**Brano**
====

“… ed è per questo che la storia dà i brividi, perché nessuno la può fermare.”
Francesco De Gregori
LA PREMESSA
Forse non è così risaputo che, in Europa, la Storia sia un invenzione settecentesca.
Mi spiego meglio.
Prima della fondazione delle Accademie d'arte Nazionali e delle grandi campagne di rilevamento dei monumenti dell'Antichità Romana e Greca non esisteva l'idea di conservare gli edifici delle epoche precedenti. Molti palazzi romani sono costruiti con le pietre razziate dal Colosseo e dai monumenti dell'antichità ed il teatro di Marcello (del I secolo a.C.) è solo parzialmente riconoscibile perché inglobato, senza troppi complimenti, in un palazzo rinascimentale.
Insomma il concetto di conservazione architettonica non era per nulla condivisa tanto che nei comuni Italiani di epoca medioevale e anche rinascimentale si moltiplicavano le leggi che vietavano di lasciar crollare gli edifici antichi NON perché questi dovessero essere preservati ma perché così facendo non si aggiravano le gabelle che l'amministrazione incassava per l'accesso in città dei nuovi materiali da costruzione...
Nel corso del '700 le Accademie d'arte diventarono in Europa un strumento molto potente per la creazione di una cultura storica per i nuovi Stati nazionali pubblicando e diffondendo fra i loro studenti i risultati delle campagne di rilievo dei monumenti antichi: Roma, Pompei, Paestum e poi in Grecia nei primi anni dell''800.
Ovviamente se uno storico di professione leggesse le cose che sto scrivendo verrebbe ad aspettarmi sotto casa per darmi quello che mi merito.... però, se vogliamo essere un po' romantici possiamo immaginare che il momento preciso in cui nasce una coscienza storica sia quando, in un assolato deserto egiziano, davanti ad un tramonto infuocato Napoleone Bonaparte arringa le sue truppe iniziando il suo celebre discorso: “Dall'alto di queste piramidi 40 secoli di storia ci guardano...”.
C'era bisogno a quel tempo di ricostruire le radici storiche di un impero che aveva visto letteralmente decapitate (...) le sue istituzioni e Bonaparte, portandosi, appresso all'esercito, 160 scienziati per studiare le opere dell'antico Egitto dimostrò la sua intenzione di utilizzare la memoria storica come collante di una società ancora tutta da costruire.
Oggi, nella cultura occidentale e soprattutto in quella italiana, la conservazione degli edifici del passato è diventato un valore condiviso al punto da creare situazioni alla rovescia in cui l'autorità delle soprintendenze e di una normativa necessariamente generica, vista la sovrabbondanza di edifici antichi o anche solo vecchi, fanno sì che ci si strappi le vesti per preservare quasi tutto.
Me se è vero che il confine fra ciò che è vecchio (e quindi da buttare anche se è carico di ricordi) e quello che è antico (e quindi di pregio) non è oggettivo ma culturale, allora chi è giusto che decida che cosa deve essere conservato e che cosa demolito?

====

**Informazioni mostrate**

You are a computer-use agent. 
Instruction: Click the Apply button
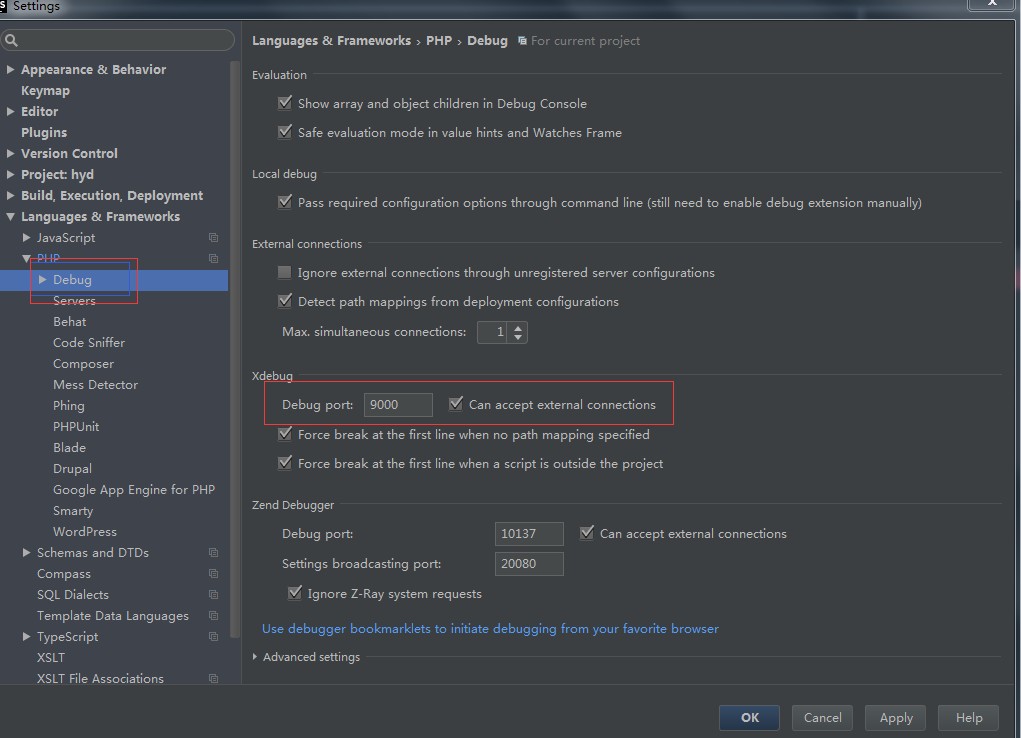pos(895,717)
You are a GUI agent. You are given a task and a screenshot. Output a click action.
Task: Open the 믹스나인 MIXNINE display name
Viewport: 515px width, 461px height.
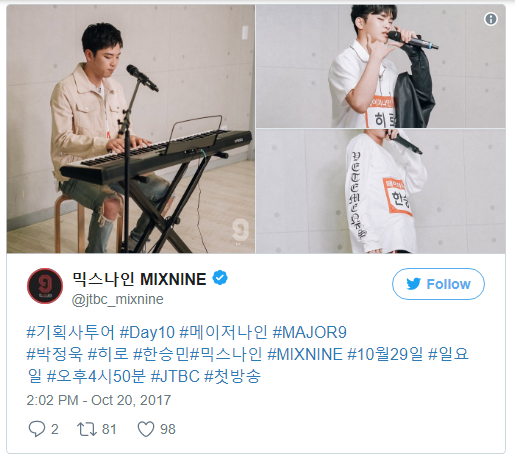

====

**Istruzioni di lavoro**
- 1) Elenca tutti i luoghi in cui, secondo il brano, si svolsero le campagne di rilievo dei monumenti antichi.
- 2) Rispondi alle domande sul brano.
(a) Di quale secolo è il teatro di Marcello?
(b) Quanti scienziati portò con sé Bonaparte al seguito dell'esercito?
(c) Quanti secoli di storia guardano le truppe dall'alto delle piramidi?
- 3) Scrivi il seguito del brano sulla conservazione degli edifici antichi, riprendendo dopo la domanda finale.

**Risposte attese**
- 1) Roma, Pompei, Paestum, Grecia

- 2)
(a) Del I secolo a.C.
(b) 160.
(c) 40 secoli.

- 3)
In Italia abbiamo un'istituzione che sta lavorando ai confini del miracoloso nel campo della conservazione del patrimonio architettonico e che ci mostra quale sia la via corretta: il Fondo per l'Ambiente Italiano (FAI) investe in monumenti che hanno un valore storico ma anche un potenziale di riutilizzo collettivo. Recuperare un edificio di pregio per poi lasciarlo nuovamente decadere sarebbe uno spreco di soldi e nient'altro... Tutti i monumenti gestiti dal FAI vengono recuperati o perché hanno una qualità intrinseca che permetta loro di diventare dei poli di attrazione o anche perché possono diventare contenitori di eventi o funzioni che saranno in grado di mantenerli sia finanziariamente che a livello di immagine.
IL PROBLEMA
A Santhià si trova un complesso di edifici abbandonati che i profani come me conoscono come l'ex consorzio ma che in realtà è il vecchio molino Ugliengo. Si trova lungo il corso del Naviglio d'Ivrea, (del quale sfruttava la forza motrice) di fronte alla strepitosa Stazione Idrometrica e alla centrale idroelettrica gestita dal Consorzio Ovest Sesia.
Sono stato accompagnato in una visita avvincente da Marco Roggero, docente al Politecnico di Torino che, insieme ad altri, si è preso a cuore il destino di questi vecchi muri che resistono splendidamente alle intemperie e allo scorrere del tempo, facendoli studiare da alcuni gruppi di studenti della Facoltà di Architettura i quali stanno producendo tesi di ricognizione storica e anche progetti di riutilizzo.
E' quasi incredibile che, a pochi metri dal supermercato costruito grazie alla demolizione di una parte dei magazzini del molino, si sia costretti a camminare in una giungla di rovi che introduce in ambienti inimmaginabili per fascino, ampiezza e stato di abbandono.
Ora la proprietà del complesso è di un privato che, giustamente, vorrebbe avere il suo tornaconto dall'investimento come, ad esempio, demolire il tutto e farci abitazioni e negozi che, a dispetto della discreta saturazione del mercato edilizio, garantirebbero comunque una incasso superiore al lasciare ogni cosa lì a decomporsi...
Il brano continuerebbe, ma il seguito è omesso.